## WORK REQUEST
An image-free, verbatim transcription of the records is the expected result.

## SOURCE DATA
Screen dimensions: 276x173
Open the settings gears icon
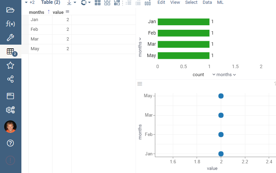click(x=10, y=110)
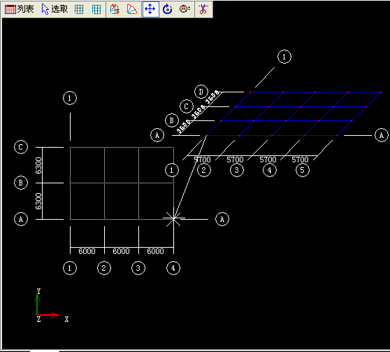Open the 列表 list view button
This screenshot has height=352, width=390.
click(19, 9)
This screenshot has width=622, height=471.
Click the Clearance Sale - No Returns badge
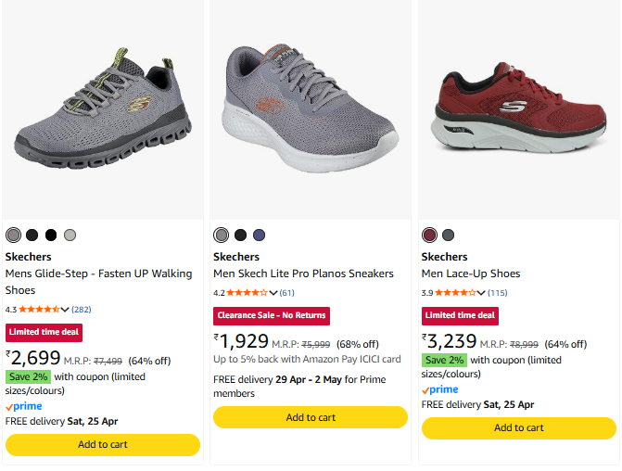pyautogui.click(x=272, y=315)
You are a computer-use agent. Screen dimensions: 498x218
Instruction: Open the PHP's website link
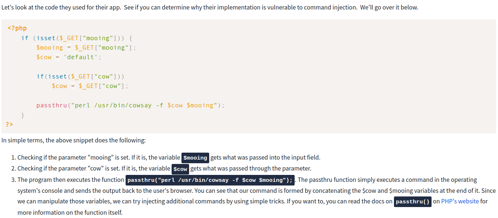[460, 201]
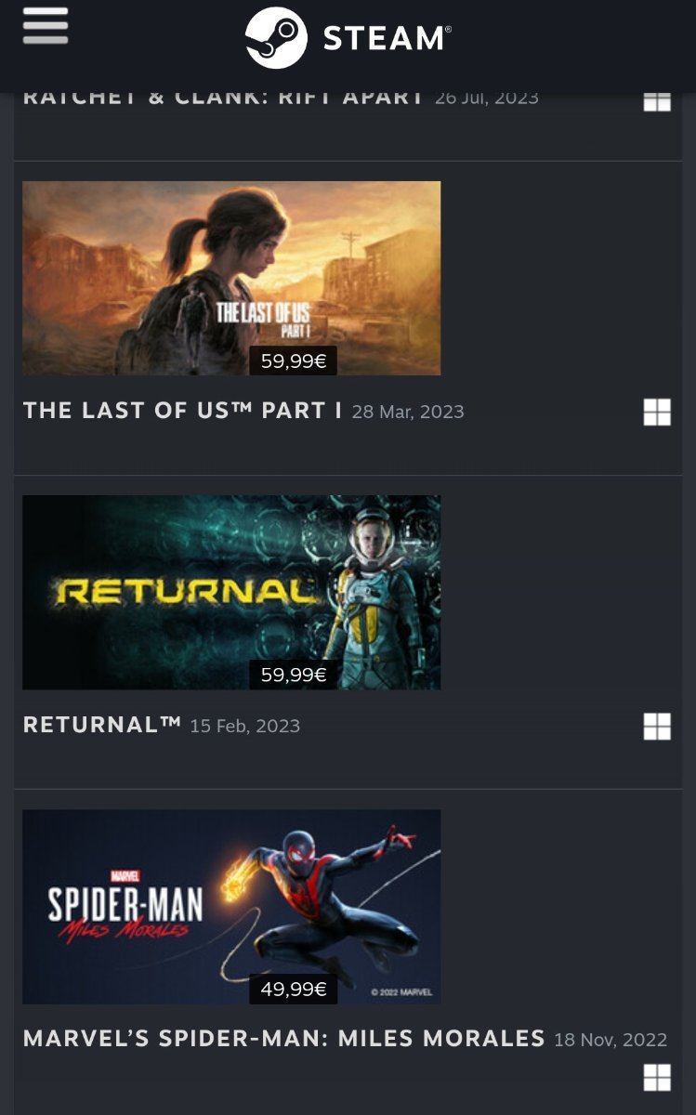Click 49,99€ price tag on Miles Morales
The height and width of the screenshot is (1115, 696).
click(294, 990)
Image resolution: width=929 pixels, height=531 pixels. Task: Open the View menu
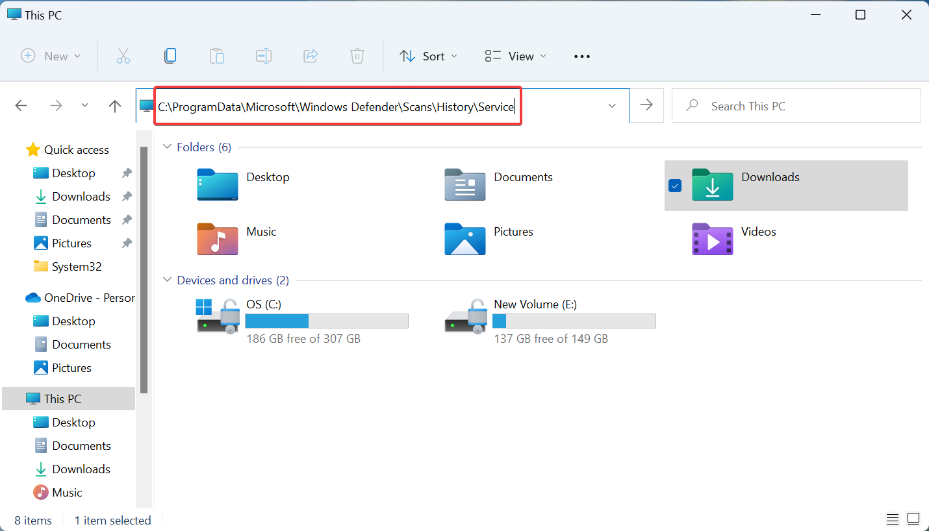515,56

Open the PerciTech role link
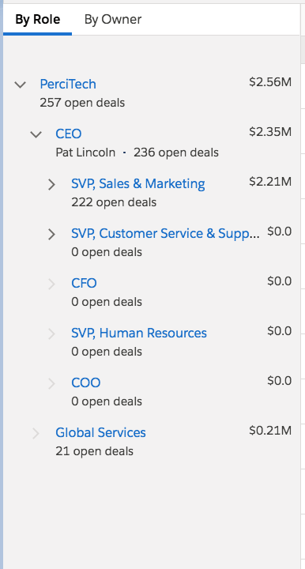[x=68, y=85]
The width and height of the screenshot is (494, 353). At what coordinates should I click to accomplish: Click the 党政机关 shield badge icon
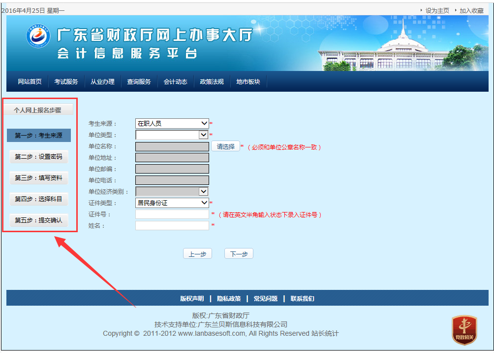click(464, 330)
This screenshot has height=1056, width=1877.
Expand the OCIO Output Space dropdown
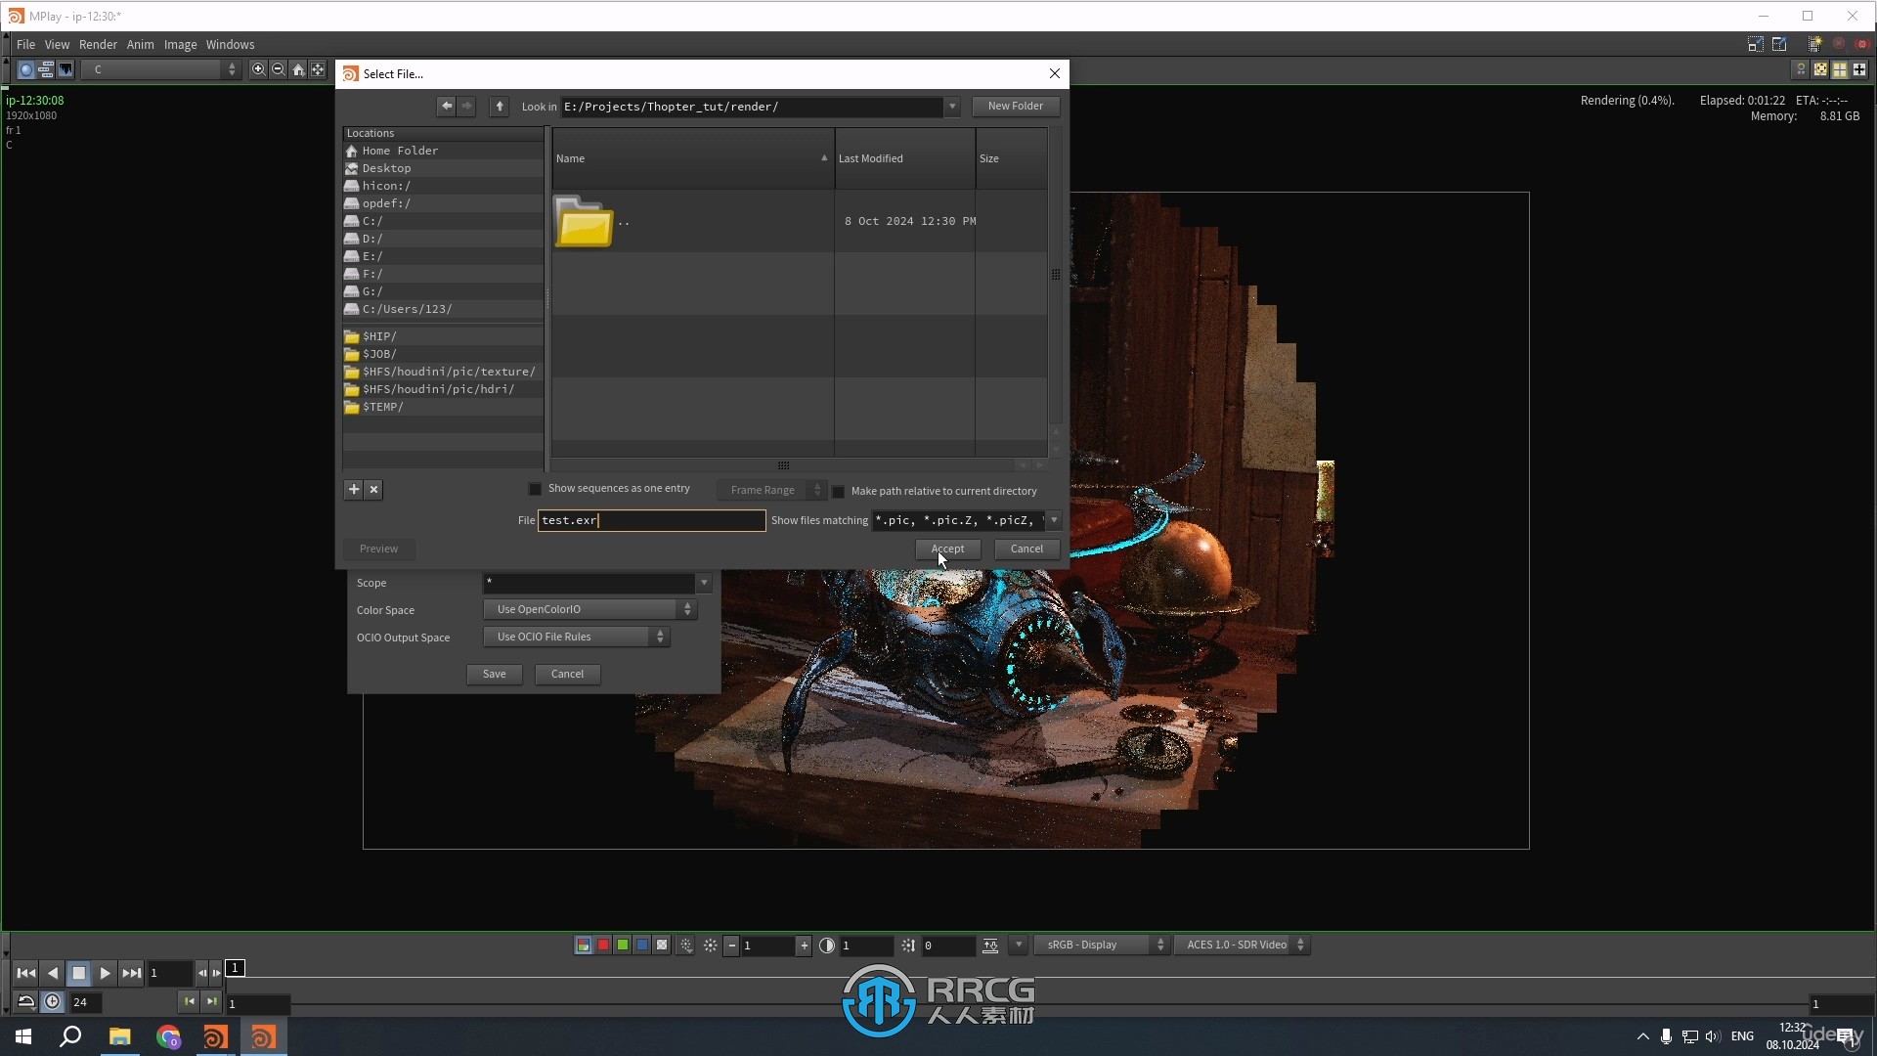click(x=659, y=636)
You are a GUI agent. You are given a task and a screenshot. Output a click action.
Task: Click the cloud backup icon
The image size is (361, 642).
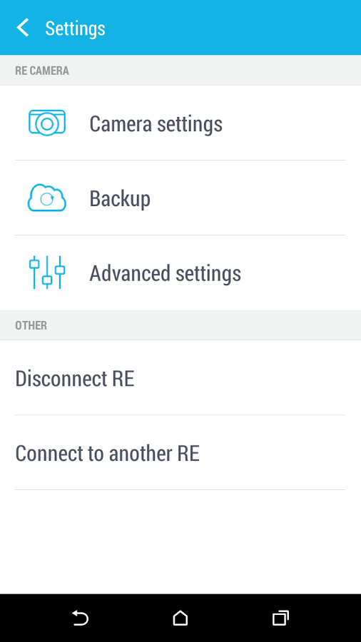(x=47, y=198)
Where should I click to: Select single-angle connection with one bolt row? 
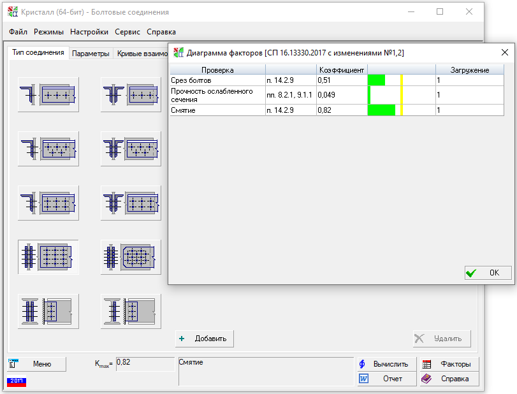tap(48, 95)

## RESPONSE TO THE EXERCISE
Screen dimensions: 276x173
Open the settings gears icon
click(x=10, y=110)
Open the 列表 list view button
This screenshot has height=352, width=390.
click(19, 9)
This screenshot has width=622, height=471.
Click the Clearance Sale - No Returns badge
pyautogui.click(x=272, y=315)
You are a computer-use agent. Screen dimensions: 498x218
Instruction: Open the PHP's website link
[460, 201]
Click 49,99€ price tag on Miles Morales
The height and width of the screenshot is (1115, 696).
click(294, 990)
Image resolution: width=929 pixels, height=531 pixels. Task: Open the View menu
515,56

Open the PerciTech role link
[x=68, y=85]
The width and height of the screenshot is (494, 353). At what coordinates should I click to accomplish: Click the 党政机关 shield badge icon
click(464, 330)
This screenshot has height=1056, width=1877.
Expand the OCIO Output Space dropdown
click(x=659, y=636)
You are a GUI agent. You are given a task and a screenshot. Output a click action.
Task: Click the cloud backup icon
The image size is (361, 642).
(x=47, y=198)
Where should I click to: Select single-angle connection with one bolt row? 
tap(48, 95)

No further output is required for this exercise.